Rewrite the items between the line containing "This screenshot has height=766, width=1568." and the line containing "click(x=886, y=691)", inclusive, reproducing every line with its request, and shift each coordinate in the answers by -142.

[Element lookup items]
________

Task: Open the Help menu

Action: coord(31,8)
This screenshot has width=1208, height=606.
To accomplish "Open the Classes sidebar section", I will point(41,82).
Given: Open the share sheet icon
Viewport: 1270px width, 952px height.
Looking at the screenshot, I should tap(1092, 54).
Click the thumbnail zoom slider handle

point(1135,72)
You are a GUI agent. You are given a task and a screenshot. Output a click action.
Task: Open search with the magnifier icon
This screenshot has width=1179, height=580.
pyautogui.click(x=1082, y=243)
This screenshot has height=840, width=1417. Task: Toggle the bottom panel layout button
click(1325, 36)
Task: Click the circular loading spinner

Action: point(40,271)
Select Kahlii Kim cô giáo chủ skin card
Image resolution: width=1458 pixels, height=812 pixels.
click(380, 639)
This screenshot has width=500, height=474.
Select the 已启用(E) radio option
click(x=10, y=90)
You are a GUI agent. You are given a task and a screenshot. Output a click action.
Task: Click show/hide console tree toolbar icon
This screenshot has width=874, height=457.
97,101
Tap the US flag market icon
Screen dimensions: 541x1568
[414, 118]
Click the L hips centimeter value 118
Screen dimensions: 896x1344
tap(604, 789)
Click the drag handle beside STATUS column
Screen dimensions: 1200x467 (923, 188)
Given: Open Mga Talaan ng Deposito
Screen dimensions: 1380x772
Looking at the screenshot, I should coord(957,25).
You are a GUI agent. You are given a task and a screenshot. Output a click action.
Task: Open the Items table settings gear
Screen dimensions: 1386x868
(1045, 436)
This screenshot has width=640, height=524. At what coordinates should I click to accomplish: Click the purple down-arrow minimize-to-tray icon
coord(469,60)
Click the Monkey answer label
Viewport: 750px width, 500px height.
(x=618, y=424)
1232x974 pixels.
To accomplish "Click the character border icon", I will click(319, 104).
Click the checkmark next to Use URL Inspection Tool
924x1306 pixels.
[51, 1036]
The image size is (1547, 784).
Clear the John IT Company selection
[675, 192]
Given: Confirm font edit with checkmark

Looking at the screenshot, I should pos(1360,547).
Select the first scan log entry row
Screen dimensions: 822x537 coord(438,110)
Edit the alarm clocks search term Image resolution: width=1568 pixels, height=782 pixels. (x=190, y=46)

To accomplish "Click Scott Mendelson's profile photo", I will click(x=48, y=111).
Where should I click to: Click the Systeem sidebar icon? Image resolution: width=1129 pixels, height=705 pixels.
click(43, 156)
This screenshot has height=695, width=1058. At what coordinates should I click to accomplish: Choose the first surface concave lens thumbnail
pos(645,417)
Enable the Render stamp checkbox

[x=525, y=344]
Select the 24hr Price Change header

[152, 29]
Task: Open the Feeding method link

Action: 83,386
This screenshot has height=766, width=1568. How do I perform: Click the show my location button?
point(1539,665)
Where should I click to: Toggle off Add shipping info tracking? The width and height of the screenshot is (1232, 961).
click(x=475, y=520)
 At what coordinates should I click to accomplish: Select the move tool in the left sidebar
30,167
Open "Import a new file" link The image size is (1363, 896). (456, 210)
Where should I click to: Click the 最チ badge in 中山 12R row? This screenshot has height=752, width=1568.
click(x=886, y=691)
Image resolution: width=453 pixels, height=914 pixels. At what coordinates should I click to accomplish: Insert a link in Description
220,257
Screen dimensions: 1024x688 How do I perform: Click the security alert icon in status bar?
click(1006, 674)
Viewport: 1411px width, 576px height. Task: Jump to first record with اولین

________

◆ Full response
This screenshot has height=766, width=1568. How do I perform: Click the show my location button?
point(1397,523)
Where should I click to: Toggle off Add shipping info tracking? The width and height of the screenshot is (1232, 961).
click(x=333, y=378)
 At what coordinates should I click to accomplish: Select the move tool in the left sidebar
-112,25
Open "Import a new file" link The image size is (1363, 896). (314, 68)
Where should I click to: Click the 最チ badge in 中山 12R row? This screenshot has height=752, width=1568.
click(x=744, y=549)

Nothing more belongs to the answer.